● Set problem 1
According to the passage on Andrew Johnson below, why does Johnson give truth to the saying that in America anyone can grow up to become President? Answer in one to three sentences.
● Set problem 2
Please retype the passage on Andrew Johnson below from "Andrew Johnson was" up to and including "from North Carolina.".
● Set problem 3
Continue the passage on Andrew Johnson below, starting after its final sentence.

Source extract start

Andrew Johnson gives truth to the saying that in America, anyone can grow up to become President. Born in a log cabin in North Carolina to nearly illiterate parents, Andrew Johnson did not master the basics of reading, grammar, or math until he met his wife at the age of seventeen. The only other man to attain the office of President with so little formal education was Abraham Lincoln. Whereas Lincoln is esteemed as America's greatest President, Johnson, his successor, is ranked as one of the worst.
Andrew Johnson was born in Raleigh, North Carolina on December 29, 1808, and like the previous North Carolina born presidents, Andrew Jackson and James K. Polk, he was elected to office from Tennessee. He died on July 31, 1875, in Carter’s Station, Tennessee. Although a native of the South, Johnson was a firm supporter of the Union. During the desperate days of the Civil War, he served as the military governor of Tennessee and finally as vice-president under the second term of Abraham Lincoln. After Lincoln's assassination, the heavy task of restoring a nation after the ravages of a civil war fell to the tailor from North Carolina.

Source extract end
Items start

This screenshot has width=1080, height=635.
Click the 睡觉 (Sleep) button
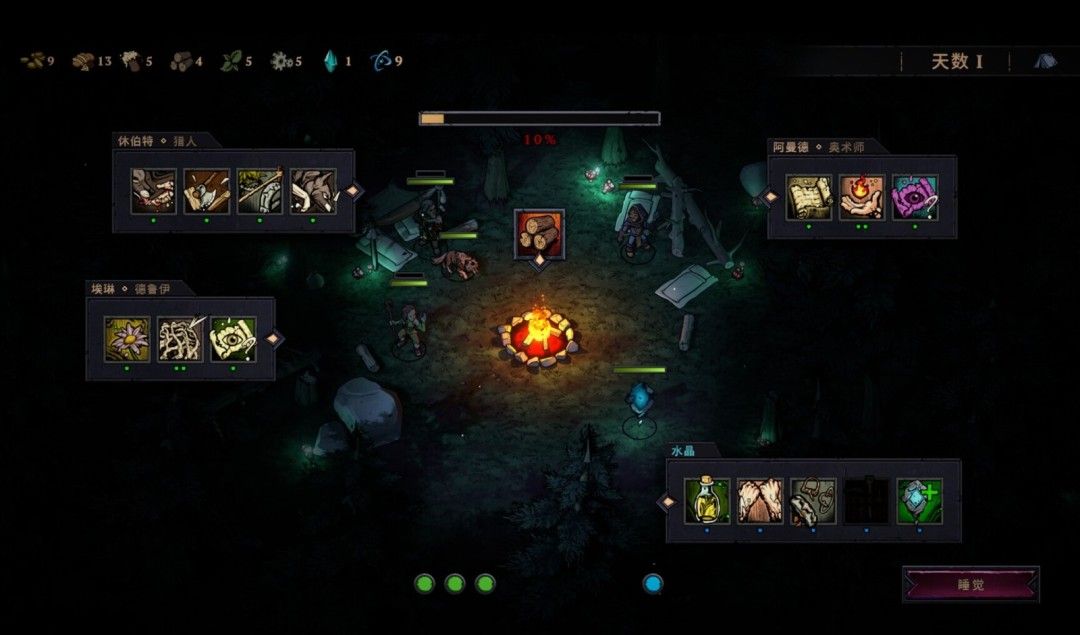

Items end
Items start

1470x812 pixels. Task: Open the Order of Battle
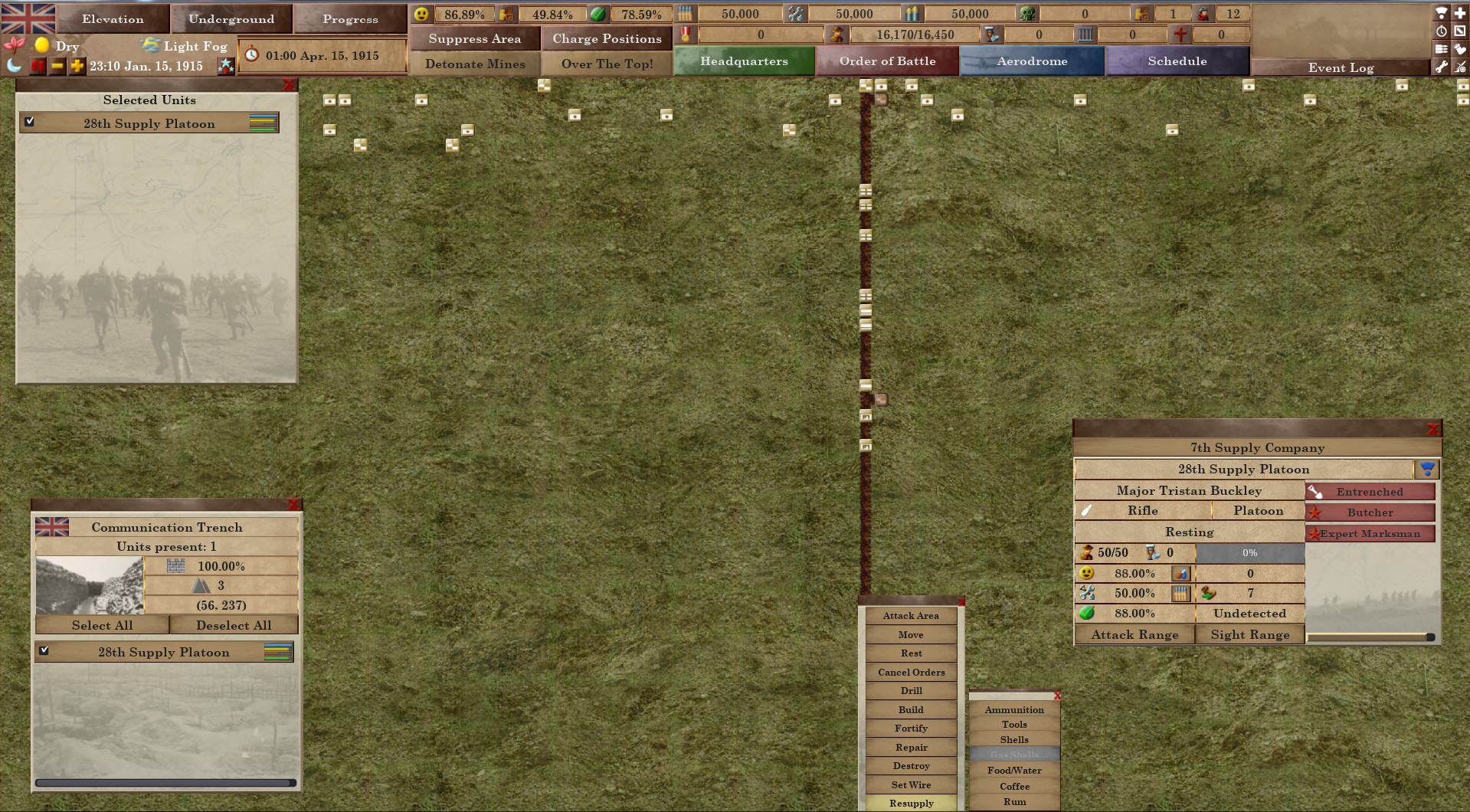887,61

Items end

● Reply 1
Johnson was born in a log cabin in North Carolina to nearly illiterate parents. He did not master the basics of reading, grammar, or math until he met his wife at seventeen, yet he still became President.

● Reply 2
Andrew Johnson was born in Raleigh, North Carolina on December 29, 1808, and like the previous North Carolina born presidents, Andrew Jackson and James K. Polk, he was elected to office from Tennessee. He died on July 31, 1875, in Carter’s Station, Tennessee. Although a native of the South, Johnson was a firm supporter of the Union. During the desperate days of the Civil War, he served as the military governor of Tennessee and finally as vice-president under the second term of Abraham Lincoln. After Lincoln's assassination, the heavy task of restoring a nation after the ravages of a civil war fell to the tailor from North Carolina.

● Reply 3
Andrew Johnson began his life in a small wooden house which is still preserved in Raleigh at the Mordecai Historic Park. His parents, Jacob and Mary Johnson, maintained the home by working for Casso's Inn, a popular inn and stable. The Johnson home stood on the property of the inn. Both of Andrew's parents worked there--Mary as a weaver, Jacob as the hostler, while Jacob also acted as janitor for the State Capitol. Andrew was the younger of two sons born into the Johnson family. Jacob Johnson rescued two or three friends (recollections were unclear) from drowning in 1812, but the effort cost him his health, and he died within a year, leaving Mary to raise Andrew and his brother William. In an effort to provide a trade for her sons, Mary Johnson apprenticed her sons to a tailor in Raleigh when Andrew was fourteen.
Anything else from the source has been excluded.